Trump spricht sich schon länger dafür aus, den Gazastreifen komplett zu räumen und die dort lebenden Palästinenser in arabische Länder "umzusiedeln": etwa nach Ägypten oder Jordanien. Die Umsiedlung von Menschen gegen ihren Willen wird als Zwangsumsiedlung oder Vertreibung bezeichnet.

Trumps Idee einer Umsiedlung der Palästinenser sorgte bereits vor dessen denkwürdiger Pressekonferenz am Dienstag vielerorts für viel Empörung. Jordanien und Ägypten lehnten den Vorstoß ab, weil sie ihn als Ende der langen Bemühungen um einen Palästinenserstaat betrachten.

Trump-Kritiker melden sich zu Wort

Auch aus den USA kommt scharfe Kritik. Senator Chris Van Hollen von den oppositionellen Demokraten wertet Trumps Aussagen vom Dienstag als Ankündigung eines schweren Völkerrechtsbruchs. "Ich denke, wir müssen wiederholen, was der Präsident der Vereinigten Staaten gerade gesagt hat", sagte Van Hollen dem US-Sender MSNBC kurz nach Trumps Pressekonferenz. "Er hat gerade gesagt, dass es die Politik der Vereinigten Staaten sein wird, zwei Millionen Palästinenser gewaltsam aus dem Gazastreifen zu vertreiben - so etwas nennt sich auch ethnische Säuberung."

USA | Chris Van Hollen (04.02.2025)
Demokrat Van Hollen: "Ethnische Säuberung"Bild: Celal Gunes/Anadolu/picture alliance

Van Hollen bezeichnete den Plan des US-Präsidenten als "in vielerlei Hinsicht verabscheuungswürdig". Der Demokrat warnte, dass der Republikaner Trump mit seinen Aussagen die Sicherheit von US-Soldaten und Botschaftspersonal in der Region massiv gefährde.

Reaktionen aus dem Ausland

Auf Ablehnung stößt Trumps Vorstoß auch in anderen Ländern.
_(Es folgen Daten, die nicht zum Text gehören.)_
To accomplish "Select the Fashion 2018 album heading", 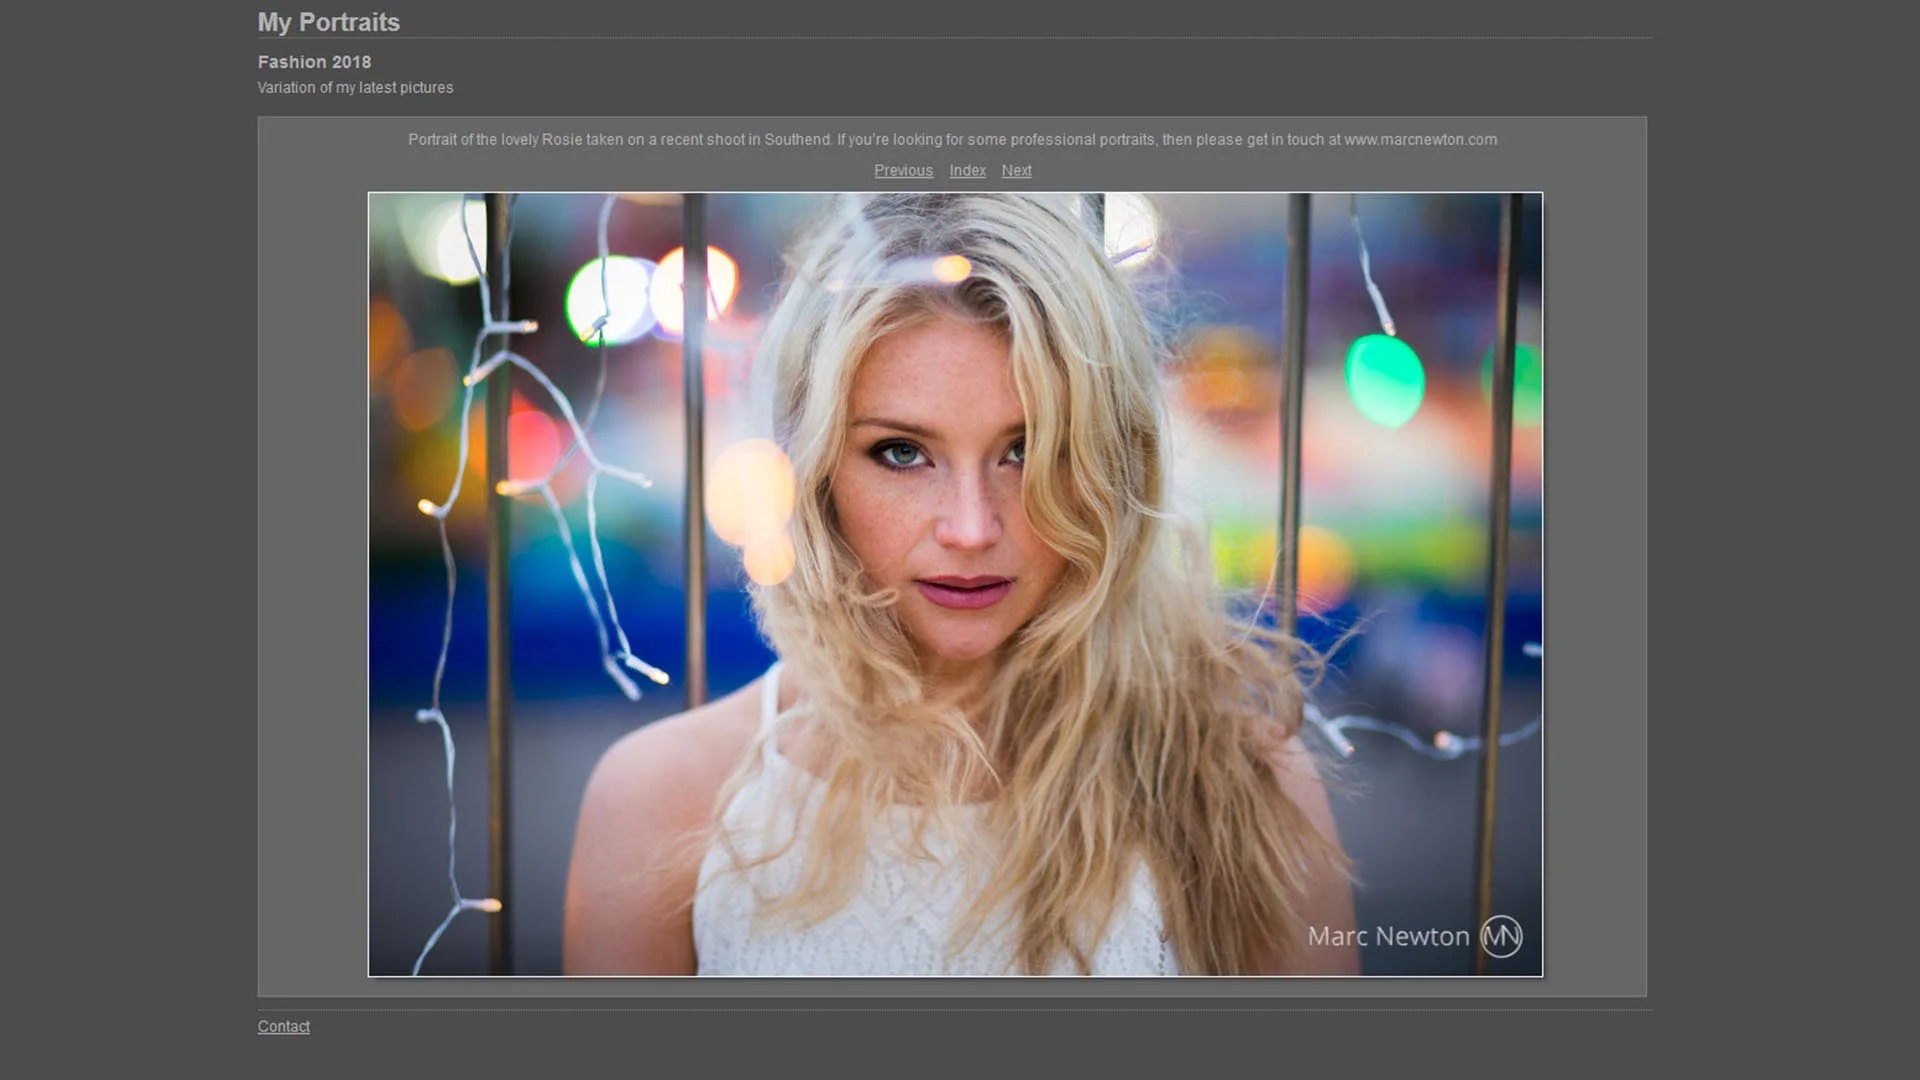I will click(x=314, y=62).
In Deutschland bezeichnete der außenpolitische Sprecher der Regierungspartei SPD, Nils Schmid, den Vorschlag des US-Präsidenten als "völlig inakzeptabel". "Er steht im krassen Widerspruch zum Völkerrecht und würde zwei Millionen Palästinensern ihre Heimat rauben", sagte der Sozialdemokrat der Nachrichtenagentur Reuters.

Auch Deutschlands Außenministerin Annalena Baerbock reagierte auf Trumps Vorstoß. Ohne explizit auf den Plan des US-Präsidenten einzugehen, verwies sie laut einer Mitteilung ihres Ministeriums auf die internationale Verantwortung für den Wiederaufbau in Gaza. "Wir Europäer stehen bereit, unseren Teil gemeinsam mit den USA und den Partnern in der Region beizutragen." Zugleich betonte sie: "Eine Lösung über die Köpfe der Palästinenserinnen und Palästinenser hinweg darf es nicht geben."

Eine Vertreibung der Palästinenser aus der Region sei "inakzeptabel und völkerrechtswidrig", so die Ministerin. "Dies würde auch zu neuem Leid und neuem Hass führen." Es sei Konsens, auch in der arabischen Welt, dass eine Zwei-Staaten-Lösung mit Ostjerusalem und dem Westjordanland als Ausgangspunkt für einen Staat Palästina der einzige Weg sei.

Aus Frankreich und Spanien kommt ebenfalls deutlicher Widerstand gegen Trumps Gaza-Initiative. Der spanische Außenminister Jose Manuel Albares sagte vor der Presse: "Ich möchte dies ganz deutlich machen: Gaza gehört den Gaza-Palästinensern und sie müssen in Gaza bleiben." Der Küstenstreifen sei Teil eines künftigen Palästinenser-Staates, für den sich Spanien einsetze. Es müsse eine Koexistenz geben, die die Sicherheit und den Wohlstand des israelischen Staates garantiere.

Ähnlich die Reaktion aus Paris: Trumps Pläne drohten die gesamte Region zu destabilisieren, heißt es aus dem französischen Außenministerium.

Der Außenminister der Türkei, Hakan Fidan, bezeichnete die Äußerungen von Trump über eine US-Übernahme des Gazastreifens als "inakzeptabel". Es werde nur weitere Konflikte geben, wenn man die Palästinenser nicht in den Plänen mitdenke, sagte er der staatlichen türkischen Nachrichtenagentur Anadolu.

China spricht sich gegen eine zwangsweise Umsiedelung der Bevölkerung des Gazastreifens aus. China hoffe, dass die aktuelle Waffenruhe als Chance genutzt wird, die Lösung der palästinensische Frage auf den richtigen Weg zu bringen. Grundlage sei eine Zweistaatenlösung, sagte ein Sprecher des Außenministeriums in Peking.